EXTRACT PROVIDED ->
□ □ □ □

Rails 6 errors: the good, the bad, the ugly

Lately when I’m supposed to be getting actually useful things done, I find myself procrastinating by writing code instead. I have a Rails 6 codebase I’ve been fiddling with.

The other day as I did some reload-driven-development, I got this error:

The Good

Wow, development-mode error screens have come a long way since Rails 1. There’s so much information here!

First off, there’s the exception, the full path, and the message.

Then a nice source code listing with the error highlighted.

Followed by a trace with selectable app and framework filters.

Then there’s a bunch more essential contextual info.

Then we get to the real doozy: an interactive REPL embedded right in the error page.

I showed this to a friend who is familiar with Java and JavaScript web frameworks and she was like, “whoah”.

The Bad

Ruby’s auto-suggestion is great, until it’s not. Here, the suggestion of the mysterious video_path is worse than useless. There is no “video” concept in the application, so what even is this referring to? Presumably, somewhere in the thousands of methods known to the entire Ruby VM, it found a method called video_path. This is going to be a “wait, what!?” moment for anyone who doesn’t understand just how broad the auto-suggest feature can be.

But why is it even looking for a votes_path method? Well, here we get to the actual problem, which is that votes_path.canvass was nil.

It was only the fact that I have a fair amount of experience with Rails form helpers that led me to realize that the fact it was looking for votes_path instead of canvass_votes_path, despite the nested resource array given to model:, indicated that maybe .canvass was missing. I have no idea how a Rails newbie would have figured this out. The fact that form_with happily breezes by a nil in the supplied array without so much as a warning is… unexpected.

□ □ □ □

INFORMATION PROVIDED ->
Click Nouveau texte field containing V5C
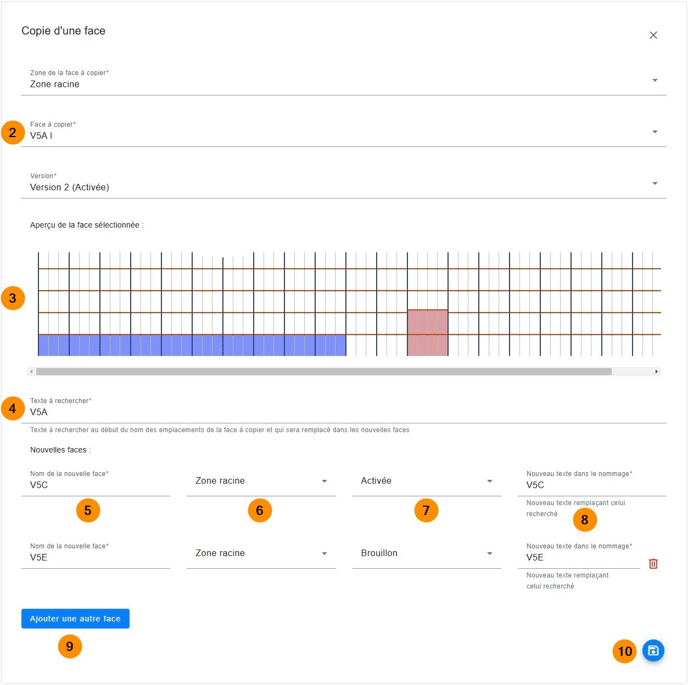688x685 pixels. [x=590, y=485]
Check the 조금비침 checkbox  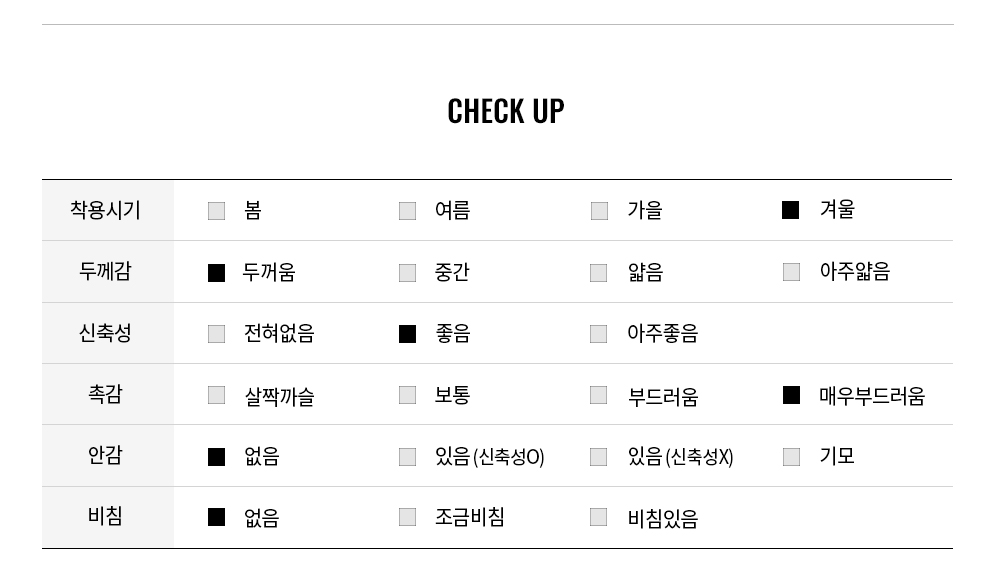point(407,517)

□ □ □ □

TASK 1 -> In the Rails 6 errors post, what is embedded right in the error page?
TASK 2 -> Shorten the paragraph of the Rails 6 errors post that begins "Ruby’s auto-suggestion is great", keeping its main facts.
TASK 3 -> Quote the Rails 6 errors post starting at "Then a nice" and ending at "the error page.".
The listing has nothing to do with the Rails 6 errors post.

FINAL ANSWER 1 -> An interactive REPL.

FINAL ANSWER 2 -> Ruby’s auto-suggestion misfires here: it suggests a mysterious video_path even though the application has no "video" concept. It presumably found that method among the thousands known to the Ruby VM, which will baffle anyone unaware of how broad auto-suggest can be.

FINAL ANSWER 3 ->
Then a nice source code listing with the error highlighted.

Followed by a trace with selectable app and framework filters.

Then there’s a bunch more essential contextual info.

Then we get to the real doozy: an interactive REPL embedded right in the error page.